頑張ろうと思ったそのとき、ふと、三郎が聞く。
「ところで姉ちゃん、彼氏ってなんて名前なの?」
「岡谷くんのこと?」
「え……?」
ぽかん……と三郎が口を開く。
「え、岡谷……って、え? 岡谷 光彦?」
そうだ、三郎には、相手が岡谷であることを言ってなかったのだ。
なぜなら……。
「お嬢と同じ人、好きになったの……?」
三郎はお嬢、つまり、開田 るしあ(流子)のボディガードだ。
三郎は、るしあが岡谷に思いを寄せていることを知っている。
「それ……大丈夫なんですかい? 開田 高原様が黙ってないんじゃ……?」
るしあも高原も、岡谷という人間を痛く気にいっている。
二郎太が懸念するとおり、同じ男を愛したことで、彼らの不興を買う羽目になりかねない……。
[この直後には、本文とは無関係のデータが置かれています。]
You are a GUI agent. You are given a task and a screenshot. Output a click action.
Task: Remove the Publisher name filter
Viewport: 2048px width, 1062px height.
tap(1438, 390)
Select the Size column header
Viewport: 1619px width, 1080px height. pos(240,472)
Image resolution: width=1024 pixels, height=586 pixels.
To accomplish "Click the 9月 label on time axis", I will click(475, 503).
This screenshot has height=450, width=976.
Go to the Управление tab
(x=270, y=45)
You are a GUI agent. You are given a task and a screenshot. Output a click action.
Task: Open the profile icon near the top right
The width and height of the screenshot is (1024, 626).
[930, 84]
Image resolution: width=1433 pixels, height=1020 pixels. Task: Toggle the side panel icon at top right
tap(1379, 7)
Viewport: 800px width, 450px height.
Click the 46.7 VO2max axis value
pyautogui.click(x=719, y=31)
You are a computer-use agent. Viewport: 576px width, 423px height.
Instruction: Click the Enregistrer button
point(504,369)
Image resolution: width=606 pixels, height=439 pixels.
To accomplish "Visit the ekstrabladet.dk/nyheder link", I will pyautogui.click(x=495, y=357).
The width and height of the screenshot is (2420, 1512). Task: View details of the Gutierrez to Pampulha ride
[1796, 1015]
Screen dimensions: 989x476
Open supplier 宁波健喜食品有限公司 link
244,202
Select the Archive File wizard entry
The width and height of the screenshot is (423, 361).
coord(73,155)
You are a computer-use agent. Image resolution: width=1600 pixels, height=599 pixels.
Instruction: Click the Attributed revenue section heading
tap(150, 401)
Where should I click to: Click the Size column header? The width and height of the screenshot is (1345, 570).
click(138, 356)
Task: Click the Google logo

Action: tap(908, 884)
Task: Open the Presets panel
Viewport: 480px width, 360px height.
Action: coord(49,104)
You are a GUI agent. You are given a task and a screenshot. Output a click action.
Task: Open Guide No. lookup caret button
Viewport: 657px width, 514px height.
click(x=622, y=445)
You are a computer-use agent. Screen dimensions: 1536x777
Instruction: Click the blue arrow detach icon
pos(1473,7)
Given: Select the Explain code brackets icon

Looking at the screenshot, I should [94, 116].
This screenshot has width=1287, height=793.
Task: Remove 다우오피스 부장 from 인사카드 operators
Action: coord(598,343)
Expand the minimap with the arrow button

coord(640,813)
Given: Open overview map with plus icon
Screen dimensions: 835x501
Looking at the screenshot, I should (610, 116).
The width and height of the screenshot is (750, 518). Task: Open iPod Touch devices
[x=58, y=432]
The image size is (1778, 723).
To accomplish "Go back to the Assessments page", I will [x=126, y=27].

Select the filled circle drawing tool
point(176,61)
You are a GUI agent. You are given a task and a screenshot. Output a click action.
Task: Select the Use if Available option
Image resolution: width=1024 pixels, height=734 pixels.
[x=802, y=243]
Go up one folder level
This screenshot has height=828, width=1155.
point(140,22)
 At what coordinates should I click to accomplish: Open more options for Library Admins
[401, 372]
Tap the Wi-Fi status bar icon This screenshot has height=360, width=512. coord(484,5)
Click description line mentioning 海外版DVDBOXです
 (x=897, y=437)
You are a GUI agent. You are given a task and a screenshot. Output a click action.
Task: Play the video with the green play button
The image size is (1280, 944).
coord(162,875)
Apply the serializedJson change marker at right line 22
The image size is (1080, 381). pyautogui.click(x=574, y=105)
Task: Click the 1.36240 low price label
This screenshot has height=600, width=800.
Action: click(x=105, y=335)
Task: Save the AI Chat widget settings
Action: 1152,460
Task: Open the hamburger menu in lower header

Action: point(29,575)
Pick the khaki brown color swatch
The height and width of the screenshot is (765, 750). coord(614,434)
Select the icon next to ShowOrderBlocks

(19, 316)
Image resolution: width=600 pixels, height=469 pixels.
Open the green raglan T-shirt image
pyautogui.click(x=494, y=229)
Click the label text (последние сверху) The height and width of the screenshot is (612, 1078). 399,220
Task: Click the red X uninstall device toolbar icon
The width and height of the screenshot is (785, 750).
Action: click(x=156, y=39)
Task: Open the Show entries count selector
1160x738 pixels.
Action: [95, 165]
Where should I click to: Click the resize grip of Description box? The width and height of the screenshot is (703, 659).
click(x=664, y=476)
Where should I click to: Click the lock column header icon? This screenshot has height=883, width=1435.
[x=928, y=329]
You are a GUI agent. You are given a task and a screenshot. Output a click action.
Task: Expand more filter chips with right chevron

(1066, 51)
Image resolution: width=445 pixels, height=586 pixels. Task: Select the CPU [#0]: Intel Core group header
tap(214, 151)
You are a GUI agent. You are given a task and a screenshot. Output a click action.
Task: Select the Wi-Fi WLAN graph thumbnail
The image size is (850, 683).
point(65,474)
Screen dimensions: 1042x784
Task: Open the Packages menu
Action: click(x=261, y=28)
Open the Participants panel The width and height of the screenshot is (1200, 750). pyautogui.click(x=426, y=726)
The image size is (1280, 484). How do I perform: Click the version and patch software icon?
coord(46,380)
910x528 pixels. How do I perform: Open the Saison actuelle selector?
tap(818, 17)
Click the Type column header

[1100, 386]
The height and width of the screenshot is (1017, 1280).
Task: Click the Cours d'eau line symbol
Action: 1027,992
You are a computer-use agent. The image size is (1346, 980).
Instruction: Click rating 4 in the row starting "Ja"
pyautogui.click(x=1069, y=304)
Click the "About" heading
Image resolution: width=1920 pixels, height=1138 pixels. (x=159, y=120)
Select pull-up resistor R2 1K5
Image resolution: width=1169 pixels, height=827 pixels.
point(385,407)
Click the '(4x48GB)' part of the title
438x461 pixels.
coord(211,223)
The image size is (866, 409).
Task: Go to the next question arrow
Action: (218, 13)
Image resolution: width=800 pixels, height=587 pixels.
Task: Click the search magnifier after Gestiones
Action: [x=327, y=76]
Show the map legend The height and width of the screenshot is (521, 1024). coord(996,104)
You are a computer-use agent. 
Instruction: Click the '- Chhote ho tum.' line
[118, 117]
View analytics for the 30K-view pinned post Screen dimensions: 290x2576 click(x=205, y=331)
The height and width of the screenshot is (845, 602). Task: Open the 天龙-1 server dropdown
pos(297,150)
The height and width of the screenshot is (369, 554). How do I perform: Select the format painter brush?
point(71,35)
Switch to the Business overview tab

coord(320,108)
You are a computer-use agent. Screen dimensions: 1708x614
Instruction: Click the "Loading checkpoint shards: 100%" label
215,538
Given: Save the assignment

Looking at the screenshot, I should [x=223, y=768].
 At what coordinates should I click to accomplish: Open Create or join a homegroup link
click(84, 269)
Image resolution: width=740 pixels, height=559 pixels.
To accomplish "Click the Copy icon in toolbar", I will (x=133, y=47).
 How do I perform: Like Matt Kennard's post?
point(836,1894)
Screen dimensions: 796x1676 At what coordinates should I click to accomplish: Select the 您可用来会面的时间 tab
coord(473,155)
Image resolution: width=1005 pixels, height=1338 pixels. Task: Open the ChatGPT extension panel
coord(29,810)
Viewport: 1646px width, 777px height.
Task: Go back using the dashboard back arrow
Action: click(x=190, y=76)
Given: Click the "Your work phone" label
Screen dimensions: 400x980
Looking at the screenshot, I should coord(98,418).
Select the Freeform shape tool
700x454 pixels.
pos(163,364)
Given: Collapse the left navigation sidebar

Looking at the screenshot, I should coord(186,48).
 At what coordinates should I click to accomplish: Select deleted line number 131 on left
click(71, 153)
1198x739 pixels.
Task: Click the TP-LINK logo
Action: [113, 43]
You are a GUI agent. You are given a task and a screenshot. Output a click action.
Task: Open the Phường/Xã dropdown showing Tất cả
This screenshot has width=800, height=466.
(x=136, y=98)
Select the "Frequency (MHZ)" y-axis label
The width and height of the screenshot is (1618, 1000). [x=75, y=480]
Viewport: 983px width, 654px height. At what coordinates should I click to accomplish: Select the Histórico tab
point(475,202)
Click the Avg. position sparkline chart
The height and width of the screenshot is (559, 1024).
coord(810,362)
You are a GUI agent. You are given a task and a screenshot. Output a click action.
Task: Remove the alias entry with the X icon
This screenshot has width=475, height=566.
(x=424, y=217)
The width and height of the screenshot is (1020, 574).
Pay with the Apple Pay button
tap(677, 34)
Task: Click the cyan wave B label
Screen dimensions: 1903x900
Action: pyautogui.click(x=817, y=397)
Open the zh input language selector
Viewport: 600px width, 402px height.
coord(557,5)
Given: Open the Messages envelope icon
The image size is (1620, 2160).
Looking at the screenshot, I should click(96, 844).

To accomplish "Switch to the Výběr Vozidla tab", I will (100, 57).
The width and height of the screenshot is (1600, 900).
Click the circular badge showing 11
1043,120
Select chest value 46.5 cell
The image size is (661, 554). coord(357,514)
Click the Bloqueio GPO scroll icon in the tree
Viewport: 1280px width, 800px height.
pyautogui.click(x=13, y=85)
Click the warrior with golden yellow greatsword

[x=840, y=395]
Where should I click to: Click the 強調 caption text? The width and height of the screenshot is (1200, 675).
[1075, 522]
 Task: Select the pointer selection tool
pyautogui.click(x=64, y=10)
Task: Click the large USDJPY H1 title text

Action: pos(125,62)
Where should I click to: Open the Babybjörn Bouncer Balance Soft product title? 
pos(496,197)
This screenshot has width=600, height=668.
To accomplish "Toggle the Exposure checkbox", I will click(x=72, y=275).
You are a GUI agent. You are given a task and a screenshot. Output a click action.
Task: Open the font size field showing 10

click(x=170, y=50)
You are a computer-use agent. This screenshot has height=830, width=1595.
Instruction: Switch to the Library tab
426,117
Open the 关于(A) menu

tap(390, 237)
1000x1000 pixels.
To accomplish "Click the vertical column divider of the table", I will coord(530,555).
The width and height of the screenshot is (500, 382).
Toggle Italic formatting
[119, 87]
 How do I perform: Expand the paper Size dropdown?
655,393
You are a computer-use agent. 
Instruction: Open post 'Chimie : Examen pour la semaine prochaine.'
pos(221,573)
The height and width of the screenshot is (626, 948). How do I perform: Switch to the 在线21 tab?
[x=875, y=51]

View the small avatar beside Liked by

「……わかってるわよ。自分の口で、きちんと言うわ。隠し通すのも不誠実だと思うし」
「それがいいでございやすね」
「許してもらえるかしら……」
「大丈夫、まだ付き合ってもないことですし、誰かを好きになるってぇ想いは、誰であろうと自由であるべきでさぁ。高原様もお嬢も、そこら辺は弁えてると思いますぜ」
「そうね、ちゃんと説明するわ。ところで……」
じっ……と姉と兄が、弟を見やる。
「三郎、あんたわかってるわね?」
「え? なにが?」
可愛らしく、三郎が小首をかしげる。
「あたしが、岡谷くんのこと好きってこと、勝手に言いふらさないこと」
「姉貴が自分の口で言うんだから、三郎、いいか、絶対に言っちゃだめですぜ?」
ふたりは、知っている。
このお調子者の弟の口が、ヘリウムガスよりも軽いことを。